Mija 32. rocznica grudnia 1981. W intencji zamordowanych górników w poniedziałek 16 grudnia modlono się na Eucharystii. Po niej hołd ich pamięci złożono pod pomnikiem przy kopalni "Wujek".
Na uroczystej Eucharystii pod przewodnictwem abp. Wiktora Skworca w kościele pw. Podwyższenia Krzyża w Katowicach zgromadzili się przedstawiciele władz miasta, województwa, przewodniczący „Solidarności”, b. przewodniczący Parlamentu Europejskiego, ambasador Szwecji, poczty sztandarowe, górnicy, rodziny pomordowanych, biskupi z metropolii górnośląskiej, diecezji bielsko-żywieckiej, kapłani oraz pozostali wierni.

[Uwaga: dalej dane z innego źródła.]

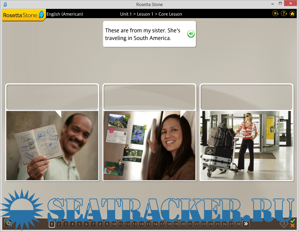The image size is (299, 232).
Task: Go to the Rosetta Stone home screen
Action: coord(292,14)
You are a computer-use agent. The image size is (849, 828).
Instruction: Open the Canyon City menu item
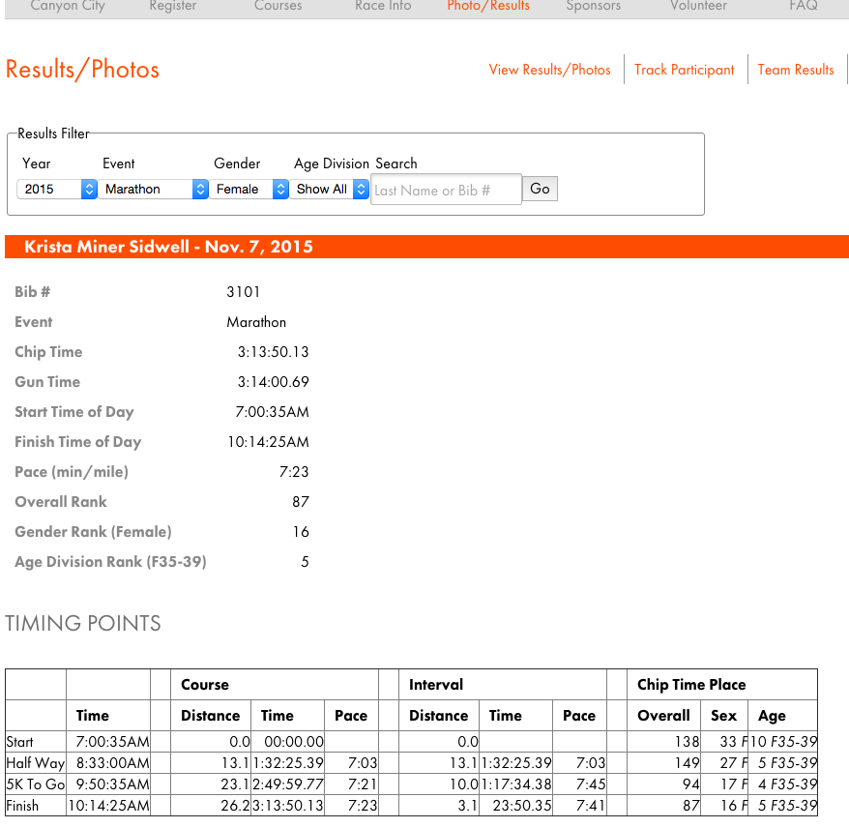(68, 6)
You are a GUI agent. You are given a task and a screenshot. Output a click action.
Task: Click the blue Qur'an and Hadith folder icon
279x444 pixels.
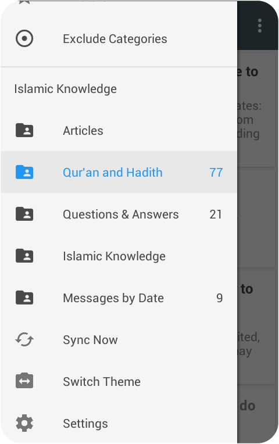click(24, 172)
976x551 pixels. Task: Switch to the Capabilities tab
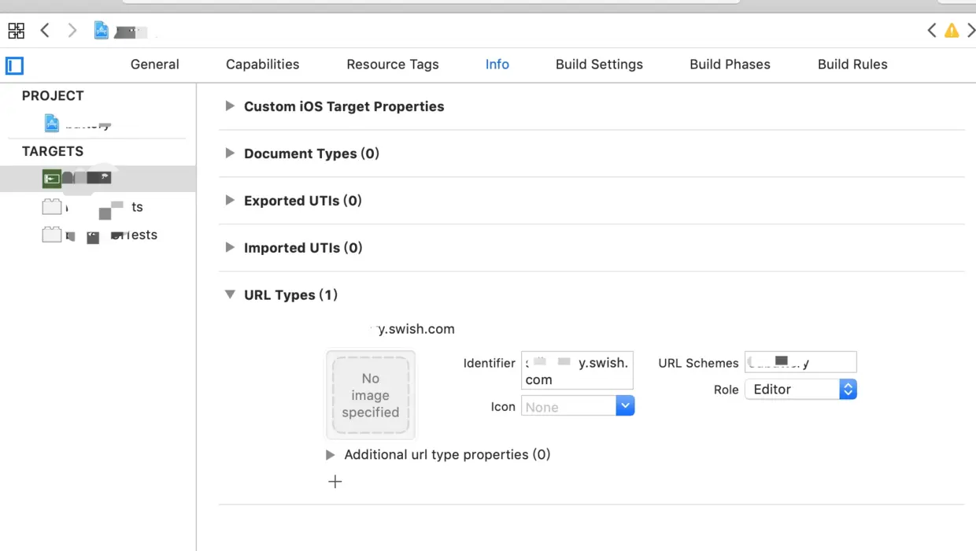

Podczas homilii biskup gliwicki Jan Kopiec nawoływał o żywą pamięć o 9 górnikach oraz wrażliwe sumienia. Mówiąc o tragedii sprzed 32 lat, wskazał na relację społeczeństwo a władza. – Władza ma prowadzić, bronić, dawać poczucie bezpieczeństwa – wyjaśniał. – Ale dzieje nas uczą też tego, że często pomiędzy władzą a społeczeństwem dochodzi do napięć – dodał. Przywołując pacyfikację „Wujka”, mówił, że prawa władzy nie zawsze są moralne. – Dziś nie ma wątpliwości, że rację mieli górnicy, nie autorzy stanu wojennego – wyjaśniał. Biskup Kopiec apelował o braterstwo w duchu jedności i pojednania, o prawdę historyczną, która jest w stanie powiedzieć: „Ojcze, zgrzeszyłem, ale zmienię swoje postępowanie”, przede wszystkim wołał jednak o umocnienie sumienia. Prosił także o modlitwę w intencji Polski. O to, by była państwem, gdzie „nigdy już brat nie wystąpi przeciwko swojemu bratu”.
Po zakończonej Mszy św. jej uczestnicy przeszli pod kopalnię „Wujek”, gdzie odbył się Apel Poległych i zostały złożone kwiaty.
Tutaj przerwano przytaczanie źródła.